Adı Demet. Sarı, düz saçları küt kesilmiş. Kulak memeleri göründü görünecek. Perçemleri kaşlarına kadar iniyor. Düz, küt kesilmiş saçları yüzünün iki yanını yarımay gibi çevreliyor. Yüzü bir avuç. Burnunun kenarında çiller. Dudaklarına oturmuş tebessüm, onun bir parçasına, bir uzvuna dönüşmüş. Lise bire gidiyor. Sosyal bölümünü seçecek.

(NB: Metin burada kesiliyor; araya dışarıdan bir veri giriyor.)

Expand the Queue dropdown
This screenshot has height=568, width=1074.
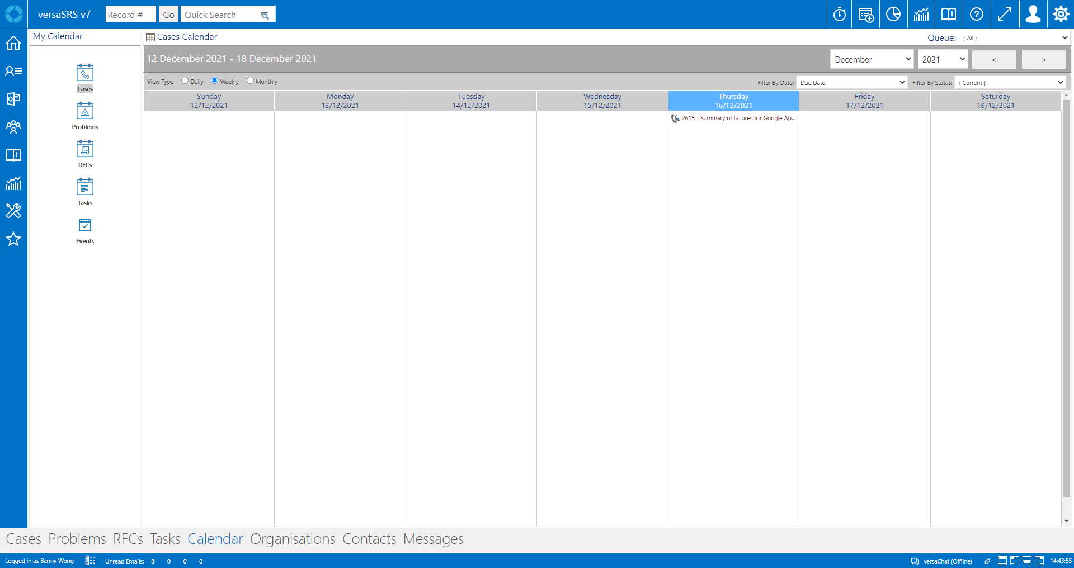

Adı Cumhur. Kumral, dalgalı saçları kulaklarının üzerine düşüyor. Sağa ayırdığı saçlarından bir tutam, sağ kaşına değecek şekilde taranmış. Ergenlik sivilceleri yüzünü gölgeliyor. Uzun boylu, dal gibi. Lise üçte. Fen bölümünde. Ankara Siyasal’ı istiyor. Kazanacak. Demet, Ankara Dil ve Tarih’te Coğrafya düşünüyor. Cumhur’un arkasından iki yıl sonra o da Ankara’ya gitmeyi istiyor. Orada. Beraber. Özgürce. Ankara’dan bir daha dönmeyecekler. Memur olarak kalıp mutlu olacaklar. Ama öyle olmayacak. Cumhur Siyasal’ı kazanıp ekimde Ankara’ya gitmeden ilişkileri bozulacak. Haziranın başı. Onbeş gün sonra okul bitecek, sonrası üniversite sınavı. Sınavdan önce bir şey olacak ve her şey ellerinde tuz buz olacak. Hatta Cumhur kara bahtına yanıp hayata küsecek. Kendini akademiye verecek ve hiç evlenmeyecek. Demet Sosyal Bilgiler öğretmeni olarak bir kasabaya atanacak. Orada bir fenciyle evlenecek. Yıllar sonra apandisit ameliyatında, narkozun etkisiyle Cumhur diyecek, fenci cumhuriyet diyemediği için böyle sayıkladığını düşünecek.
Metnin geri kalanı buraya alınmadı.